Simcoe County Votes Blue

Progressive Conservative Party Secures Majority Government

Doug Ford’s Progressive Conservative Party will form the next provincial government. A clear winner early on, Ford’s party will form a majority government after having won well over the required 63 seats barely an hour after polls closed. Ford Nation ended the night with 76 seats. Five of those seats were in the Simcoe County area, with PC candidates being elected in ridings Barrie-Innisfil, Barrie-Springwater-Oro Medonte, Simcoe-Grey, Simcoe North, and York-Simcoe.

“They wanted change.”

Doug Downey of BSOM was first to be declared winner among the local candidates, not long after his party leader got the win. He tells our newsroom “people were telling me about the angst and frustration they had with the current government, and they really felt like they were hitting a wall. They wanted change. This was a message of change, in so many ways.”

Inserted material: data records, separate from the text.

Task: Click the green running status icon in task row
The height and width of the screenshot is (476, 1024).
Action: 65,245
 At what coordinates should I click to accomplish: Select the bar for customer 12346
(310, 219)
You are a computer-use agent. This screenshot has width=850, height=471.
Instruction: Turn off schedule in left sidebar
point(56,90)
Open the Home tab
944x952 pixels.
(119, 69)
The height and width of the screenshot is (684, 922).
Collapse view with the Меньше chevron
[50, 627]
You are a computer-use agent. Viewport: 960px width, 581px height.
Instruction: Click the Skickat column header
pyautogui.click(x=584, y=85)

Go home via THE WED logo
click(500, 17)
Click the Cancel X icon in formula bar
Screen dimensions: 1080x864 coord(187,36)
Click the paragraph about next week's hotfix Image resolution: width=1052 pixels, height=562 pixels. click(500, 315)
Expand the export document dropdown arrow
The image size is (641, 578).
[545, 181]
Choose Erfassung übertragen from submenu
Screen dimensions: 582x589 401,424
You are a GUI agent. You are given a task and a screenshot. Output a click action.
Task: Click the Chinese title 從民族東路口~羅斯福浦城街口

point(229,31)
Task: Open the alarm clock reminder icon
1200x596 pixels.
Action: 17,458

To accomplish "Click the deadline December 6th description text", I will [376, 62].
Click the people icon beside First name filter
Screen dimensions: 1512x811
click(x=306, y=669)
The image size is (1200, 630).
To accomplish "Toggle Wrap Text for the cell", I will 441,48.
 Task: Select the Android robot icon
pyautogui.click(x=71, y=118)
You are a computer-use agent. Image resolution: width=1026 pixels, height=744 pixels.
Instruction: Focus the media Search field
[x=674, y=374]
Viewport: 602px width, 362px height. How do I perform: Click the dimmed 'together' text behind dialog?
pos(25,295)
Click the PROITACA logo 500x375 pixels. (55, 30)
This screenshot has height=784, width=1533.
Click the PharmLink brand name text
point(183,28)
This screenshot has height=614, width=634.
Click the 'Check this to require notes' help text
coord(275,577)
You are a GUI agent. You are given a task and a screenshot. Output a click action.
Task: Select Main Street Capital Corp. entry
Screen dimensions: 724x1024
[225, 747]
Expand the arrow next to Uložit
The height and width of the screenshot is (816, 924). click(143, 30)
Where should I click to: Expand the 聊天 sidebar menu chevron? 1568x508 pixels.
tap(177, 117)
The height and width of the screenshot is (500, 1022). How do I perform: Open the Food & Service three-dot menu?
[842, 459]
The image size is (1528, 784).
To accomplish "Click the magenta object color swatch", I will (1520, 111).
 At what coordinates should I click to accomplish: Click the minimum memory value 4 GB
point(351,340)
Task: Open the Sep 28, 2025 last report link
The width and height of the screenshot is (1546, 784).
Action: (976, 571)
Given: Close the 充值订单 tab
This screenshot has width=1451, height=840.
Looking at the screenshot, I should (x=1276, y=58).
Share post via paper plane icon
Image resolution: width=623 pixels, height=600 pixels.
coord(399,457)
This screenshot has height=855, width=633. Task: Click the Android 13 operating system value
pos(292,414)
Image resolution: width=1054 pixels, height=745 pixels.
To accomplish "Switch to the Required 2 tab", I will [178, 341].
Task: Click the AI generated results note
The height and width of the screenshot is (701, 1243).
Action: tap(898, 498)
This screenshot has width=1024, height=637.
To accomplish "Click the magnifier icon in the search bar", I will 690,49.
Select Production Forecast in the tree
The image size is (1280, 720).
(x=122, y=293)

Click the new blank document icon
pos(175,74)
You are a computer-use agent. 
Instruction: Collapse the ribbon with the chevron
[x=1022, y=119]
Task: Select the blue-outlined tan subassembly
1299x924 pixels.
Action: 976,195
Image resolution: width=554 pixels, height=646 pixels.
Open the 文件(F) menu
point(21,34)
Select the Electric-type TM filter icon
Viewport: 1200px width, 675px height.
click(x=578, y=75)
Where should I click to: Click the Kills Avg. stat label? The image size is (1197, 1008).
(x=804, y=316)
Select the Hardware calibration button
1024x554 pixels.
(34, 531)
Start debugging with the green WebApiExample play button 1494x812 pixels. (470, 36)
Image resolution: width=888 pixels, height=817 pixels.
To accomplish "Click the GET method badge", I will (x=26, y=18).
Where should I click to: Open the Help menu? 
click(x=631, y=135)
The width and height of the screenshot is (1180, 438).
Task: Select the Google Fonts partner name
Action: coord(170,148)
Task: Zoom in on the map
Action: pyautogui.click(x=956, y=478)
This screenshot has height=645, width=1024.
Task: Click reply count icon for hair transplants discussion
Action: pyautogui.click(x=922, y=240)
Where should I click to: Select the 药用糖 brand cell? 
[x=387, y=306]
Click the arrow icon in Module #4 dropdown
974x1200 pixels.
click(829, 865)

“Never Too Young To Make a Difference.”

Andrea Khanjin took the Barrie-Innisfil riding for the PC party, and had beat out incumbent Liberal Ann Hoggarth by over 15,000 votes early in the evening.

Khanjin says “gone are the days that you work hard and can’t get ahead, here come the days of tomorrow where its going to be a bit easier, work hard and you will get ahead.” On the PC party platform Khanjin says we need change, “we need an actual hope and I believe this platform gives us that.”

“Either One of them Would Make a Better Leader”

Outgoing Barrie MPP Ann Hoggarth let it be known her distaste for Ontario’s newest Premier, and his kin.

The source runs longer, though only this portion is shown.